Re: [RFC v1 01/14] rcu: Add a lock-less lazy RCU implementation

Joel Fernandes <joel@xxxxxxxxxxxxxxxxx> · Mon, 30 May 2022 10:48:26 -0400

Hi Paul,

I just setup thunderbird on an old machine just to reply to LKML.
Apologies if the formatting is weird. Replies below:

On 5/28/22 13:57, Paul E. McKenney wrote:
[..]
>>>>>> +	preempt_enable();
>>>>>> +
>>>>>> +	if (debug_rcu_head_queue((void *)head)) {
>>>>>> +		// Probable double call_rcu(), just leak.
>>>>>> +		WARN_ONCE(1, "%s(): Double-freed call. rcu_head %p\n",
>>>>>> +				__func__, head);
>>>>>> +
>>>>>> +		// Mark as success and leave.
>>>>>> +		return;
>>>>>> +	}
>>>>>> +
>>>>>> +	// Queue to per-cpu llist
>>>>>> +	head->func = func;
>>>>>> +	llist_add(&head->llist_node, &rlp->head);
>>>>>
>>>>> Suppose that there are a bunch of preemptions between the preempt_enable()
>>>>> above and this point, so that the current CPU's list has lots of
>>>>> callbacks, but zero ->count.  Can that cause a problem?
>>>>>
>>>>> In the past, this sort of thing has been an issue for rcu_barrier()
>>>>> and friends.
>>>>
>>>> Thanks, I think I dropped the ball on this. You have given me something to
>>>> think about. I am thinking on first thought that setting the count in advance
>>>> of populating the list should do the trick. I will look more on it.
>>>
>>> That can work, but don't forget the need for proper memory ordering.
>>>
>>> Another approach would be to what the current bypass list does, namely
>>> count the callback in the ->cblist structure.
>>
>> I have been thinking about this, and I also arrived at the same conclusion
>> that it is easier to make it a segcblist structure which has the functions do
>> the memory ordering. Then we can make rcu_barrier() locklessly sample the
>> ->len of the new per-cpu structure, I *think* it might work.
>>
>> However, I was actually considering another situation outside of rcu_barrier,
>> where the preemptions you mentioned would cause the list to appear to be
>> empty if one were to rely on count, but actually have a lot of stuff queued.
>> This causes shrinkers to not know that there is a lot of memory available to
>> free. I don't think its that big an issue, if we can assume the caller's
>> process context to have sufficient priority. Obviously using a raw spinlock
>> makes the process context to be highest priority briefly but without the
>> lock, we don't get that. But yeah that can be sorted by just updating the
>> count proactively, and then doing the queuing operations.
>>
>> Another advantage of using the segcblist structure, is, we can also record
>> the grace period numbers in it, and avoid triggering RCU from the timer if gp
>> already elapsed (similar to the rcu-poll family of functions).
>>
>> WDYT?
> 
> What you are seeing is that the design space for call_rcu_lazy() is huge,
> and the tradeoffs between energy efficiency and complexity are not well
> understood.  It is therefore necessary to quickly evaluate alternatives.
> Yes, you could simply implement all of them and test them, but that
> might you take longer than you would like.  Plus you likely need to
> put in place more testing than rcutorture currently provides.
> 
> Given what we have seen thus far, I think that the first step has to
> be to evaluate what can be obtained with this approach compared with
> what can be obtained with other approaches.  What we have right now,
> more or less, is this:
> 
> o	Offloading buys about 15%.
> 
> o	Slowing grace periods buys about another 7%, but requires
> 	userspace changes to prevent degrading user-visible performance.

Agreed.

> 
> o	The initial call_rcu_lazy() prototype buys about 1%.

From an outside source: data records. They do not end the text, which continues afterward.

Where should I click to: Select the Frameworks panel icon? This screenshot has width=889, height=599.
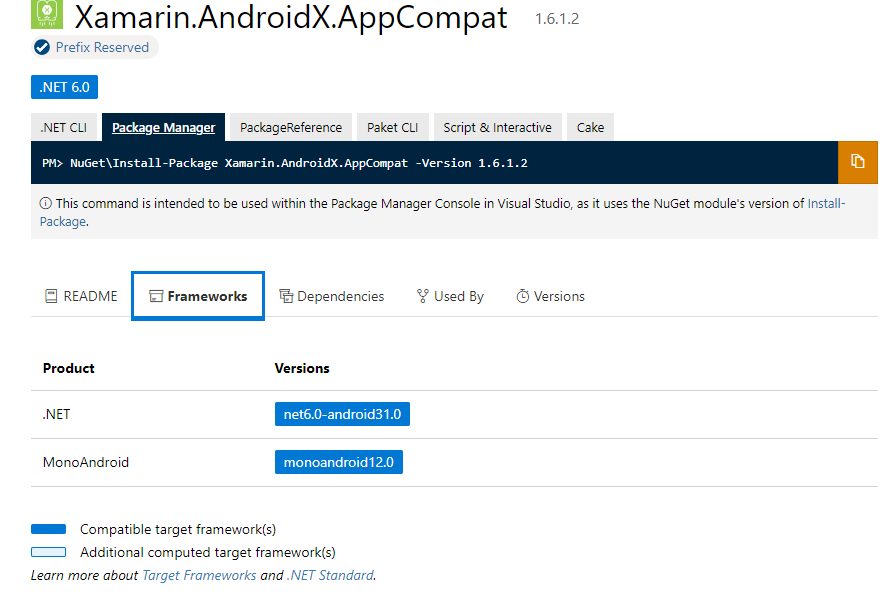click(157, 295)
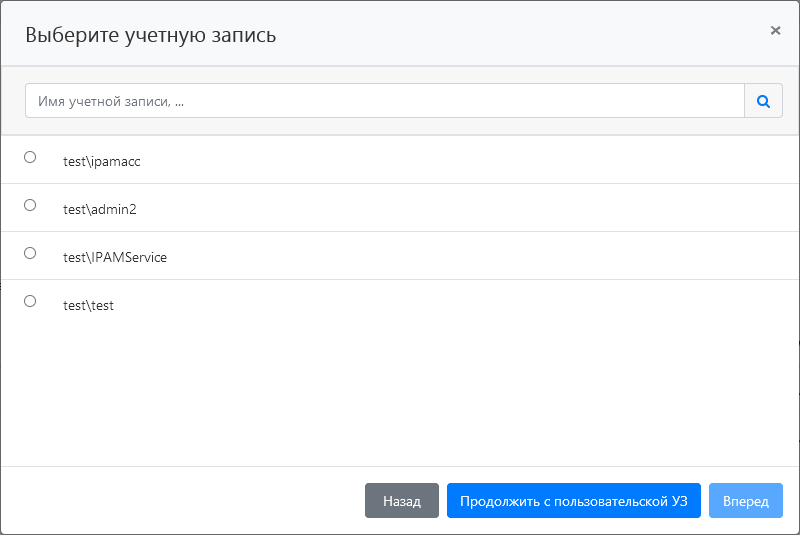
Task: Click the test\IPAMService account name
Action: click(115, 257)
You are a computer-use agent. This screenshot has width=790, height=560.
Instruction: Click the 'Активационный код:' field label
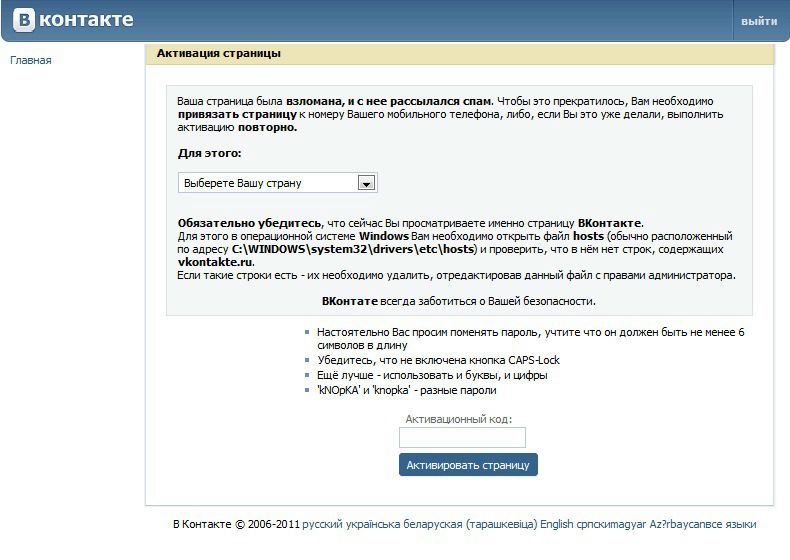[459, 418]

Well, that depends on the usecase. A busy system saves you less because
it is busy anyway, so RCU being quiet does not help much.

>From my cover letter, you can see the idle power savings is a whopping
29% with this patch series. Check the PC10 state residencies and the
package wattage.

When ChromeOS screen is off and user is not doing anything on the
Before:
Pk%pc10 = 72.13
PkgWatt = 0.58

After:
Pk%pc10 = 81.28
PkgWatt = 0.41

> 
> 	True, this is not apples to apples because the first two were
> 	measured on ChromeOS and this one on Android.

Yes agreed. I think Vlad is not seeing any jaw dropping savings, because
he's testing ARM. But on Intel we see a lot. Though, I asked Vlad to
also check if rcu callbacks are indeed not being quued / quiet after
applying the patch, and if not then there may still be some call_rcu()s
that need conversion to lazy, on his setup. For example, he might have a
driver on his ARM platform that's queing RCU CBs constantly.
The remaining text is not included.